Kampf gegen Blaualgen im Aasee
Die giftigen Bakterien breiten sich erneut aus, das Gewässer wird weiterhin belüftet.
Veröffentlicht: Montag, 19.08.2024 10:09
Ziemlich genau 6 Jahre ist es her, als Tausende Fische im Aasee qualvoll verendet sind. Dem Wasser fehlte vor allem Sauerstoff. Eine derartige Ökokatastrophe soll sich in Münster nicht wiederholen. Im Moment machen sich im Aasee aber wieder giftige Blaualgen breit. Davon ist nicht nur der komplette See betroffen, sondern auch die Aa auf ihrem Weg durch die Stadt. Viele Möglichkeiten für den Kampf gegen die Cyanobakterien gibt es allerdings nicht.

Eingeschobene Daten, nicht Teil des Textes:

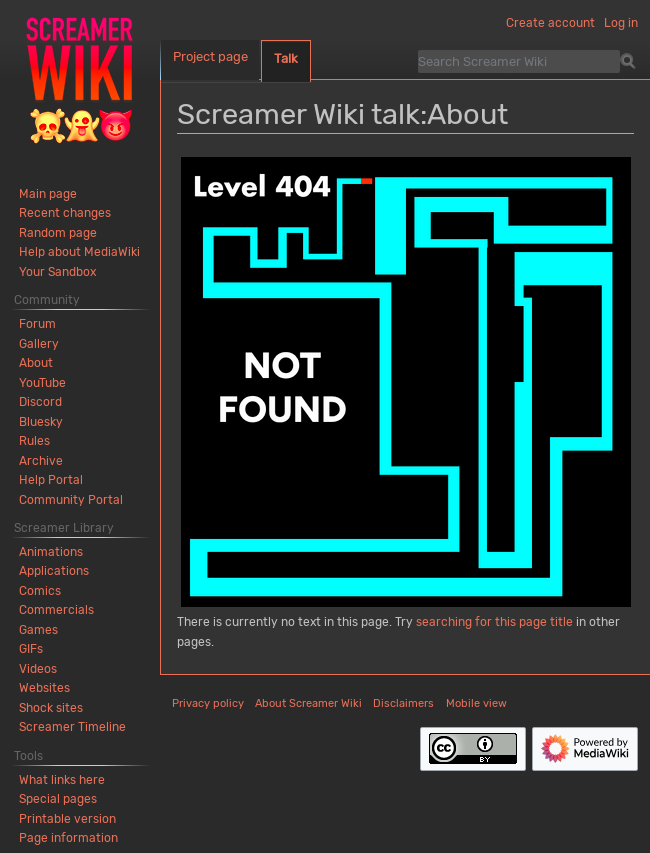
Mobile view (476, 703)
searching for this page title (494, 622)
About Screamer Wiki (308, 703)
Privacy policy (208, 703)
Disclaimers (403, 703)
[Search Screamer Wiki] (519, 61)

Absaugen und Wasser belüften
Damit sich die Blaualgen nicht mehr so stark ausbreiten, saugt die Stadt die Ansammlungen ab. Das geht jedoch nur an einigen Stellen am Ufer oder in dichten Algenteppichen. Solche größeren Flecken sind gerade am unteren Seeabschnitt an den Terrassen auch deutlich zu riechen. Schon seit Mitte Juli sorgen jeweils vier Belüfter an drei Stellen im Aasee für mehr Sauerstoff im Wasser. Dort suchen Fische Zuflucht. Die Sauerstoffmengen, die normalerweise durch Wind und Regenwasser kommen, können die Belüfter aber nicht schaffen.
Viele Blaualgen, wenig Sauerstoff
Sommerliche Wärme und wenig Wind, dazu warmes Wasser mit vielen Nährstoffen: das sind ideale Bedingungen für Blaualgen. Entsprechend stark haben sie sich während der vergangenen Wochen im Aasee ausgebreitet. Sterben sie dann ab, verbraucht der Zersetzungsprozess weiteren Sauerstoff. Bei hohen Wassertemperaturen (aktuell 24 Grad) sei der Sauerstoffgehalt ohnehin schon geringer, heißt es von der Stadt Münster. Wenig Sauerstoff im Wasser ist wiederum gefährlich für die Fische im Aasee. Daher überwachen die Behörden die Entwicklung genau.
Was sind Blaualgen?
Blaualgen sind sogenannte Cyanobakterien, die unterschiedliche giftige Stoffe bilden können. Die Stadt rät eindringlich, den Kontakt mit dem Wasser zu vermeiden und es auf keinen Fall zu verschlucken. Hunde sollten derzeit nicht zum Trinken ans Wasser geschickt werden.